Studio: Bosch Capdeferro Arquitectura
Authors: Elisabet Capdeferro Pla i Ramon Bosch Pagès
Location: Barcelona, Spain
Video: Bosch Capdeferro Arquitectura
This project faces the urban refurbishment of Marià Labèrnia Street, placed in Turó de la Rovira’s summit, one of the last foothills of the Coastal Range before the change of slope that forms Barcelona’s plain. This geological formation includes a series of hills that emerge from the urban fabric with heights between 180 and 260 meters above the sea level and constitute one of the most extraordinary and wide balconies over the city.
In past recent years Barcelona’s planning directors worked with the aim to reintegrate Turó de la Rovira’s area into the urban grid imagining new pedestrian routes that would connect it with the city. This operation required an intervention to improve the access that leads to the crest through the small inhabited village of Marià Labèrnia.
The project aims to mainly operate by modifying the topography. It simultaneously provides with an access for vehicles through a ramp and pursues the will to have new small resting areas able to host individual and collective outdoor activities: successive horizontal planes that will allow for an open appropriation of the public space. These small squares are terraced along the existing slope and take the dimension of the plots that make up the street. Each one of them can be understood as a domestic dimension plaza or as an exterior room of the houses for the use of its inhabitants.
The planted vegetation should play an essential role in the forthcoming years in order to provide the necessary hygrothermal and luminic comfort for the flourishing open air life.
Turó de la Rovira, the hilltop where the project is located, has undergone several stages of urbanization starting at the beginning of the twentieth century with the construction of several summer homes for wealthy families from Barcelona. During the civil war, and due to its strategic location, an anti-aircraft battery and some military installations were built. After the war the site had to cope with a strong wave of immigration that favoured the emergence of a settlement based on self construction that later became a populated shantytown.
It was not until 2010 that the crown is regained for collective use with an intervention that brings back to light the dense history of the site including all its layers. That intervention encompassed strictly the highest levels of the hill while the two streets of the small inhabited centre of Marià Labèrnia, located just below the crest, stayed submerged in lethargy. Not even the most basic urban services were provided.

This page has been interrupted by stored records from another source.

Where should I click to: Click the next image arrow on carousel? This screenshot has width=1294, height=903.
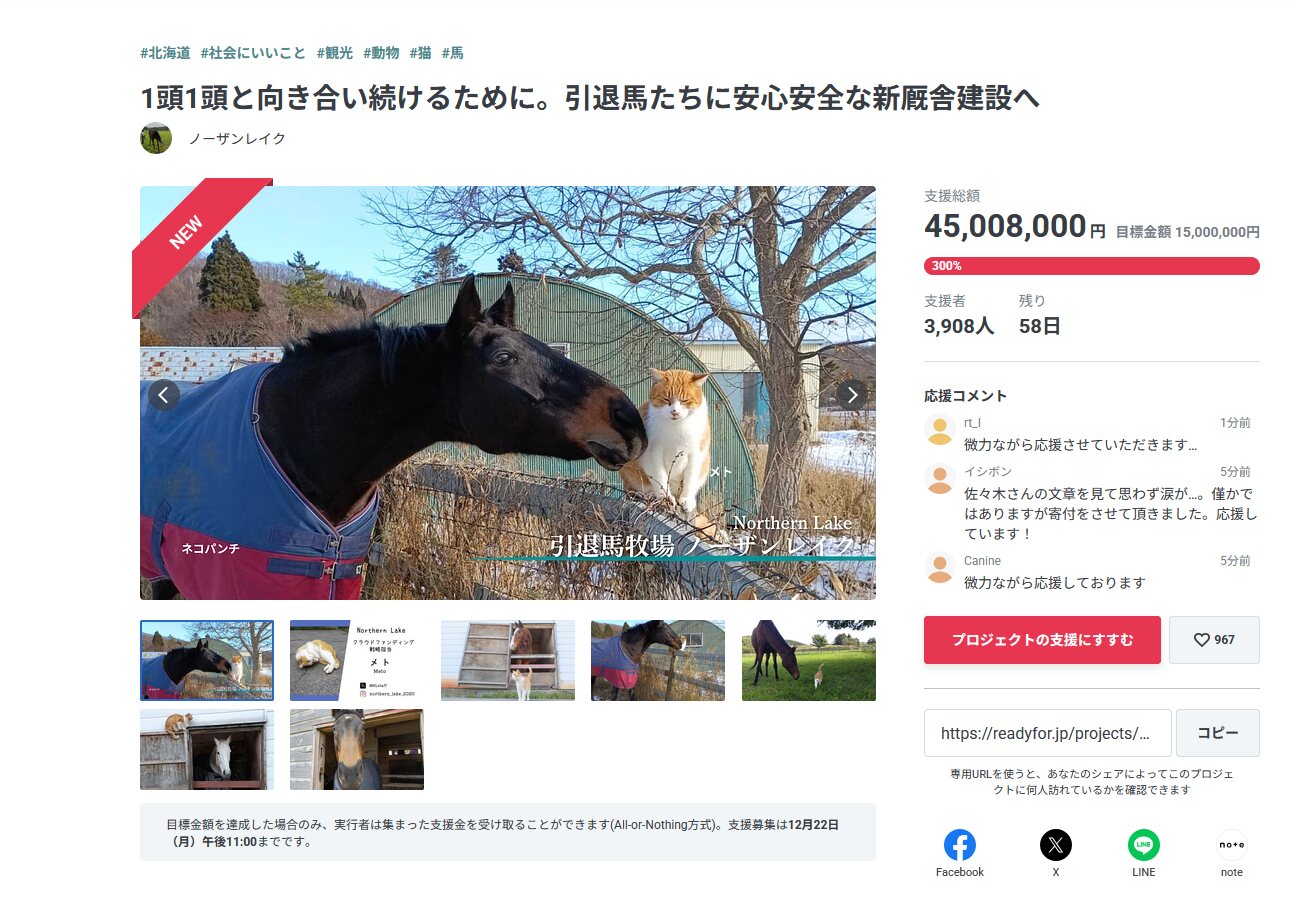click(852, 394)

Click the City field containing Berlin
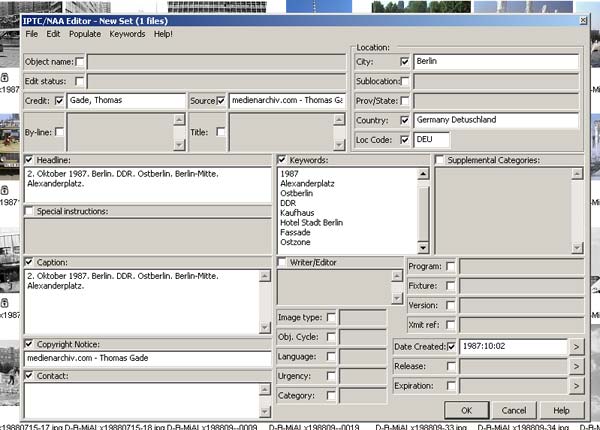[x=495, y=62]
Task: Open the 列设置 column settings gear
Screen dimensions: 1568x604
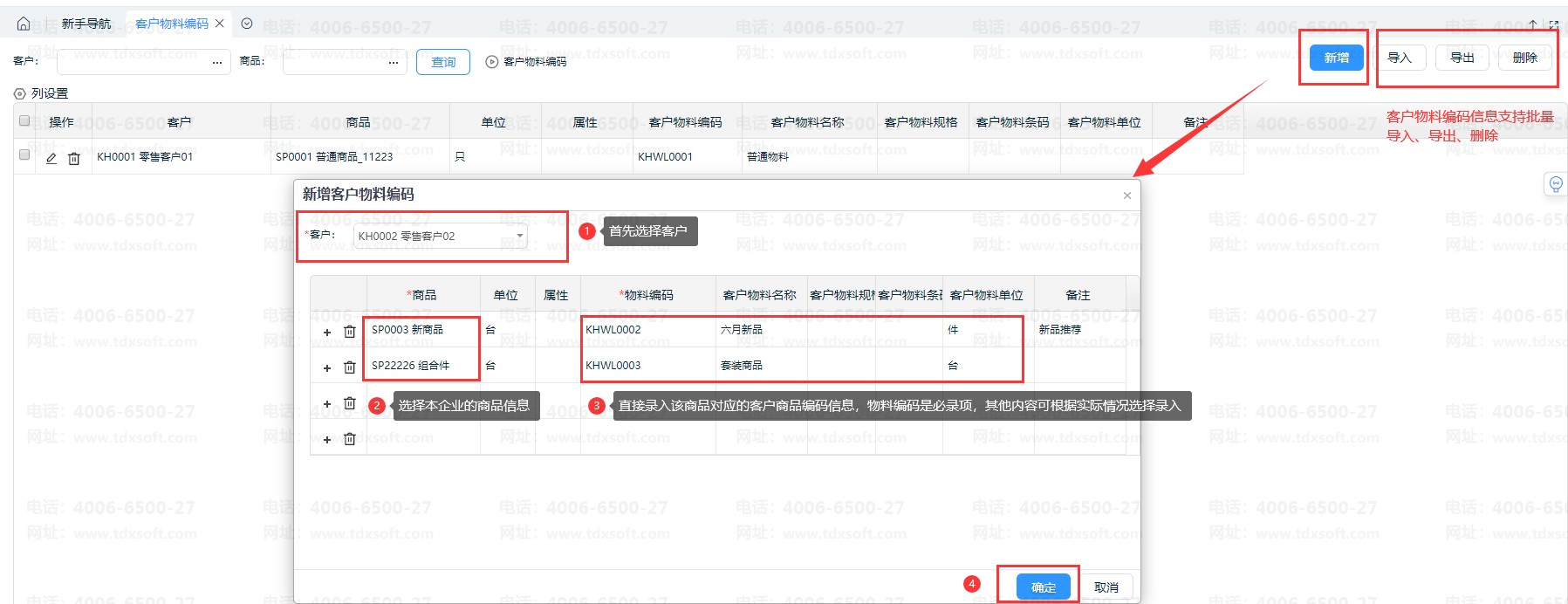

In past recent years the City Council promoted the urbanization of the site with a clear public vocation based on the idea that any city fragment can be redeemed despite the difficulties of its history.
The main challenge was to transform this absolutely peripheral place, in spite of its privileged geographical situation, into two streets of the city, trying to maintain, at the same time, its fragile semi-rural character and its essentially domestic nature.
The project seeks a harmonious coexistence between visitors and inhabitants, offering to each and everyone a kind way of accessing the top and the possibility to unfold a shared outdoor life.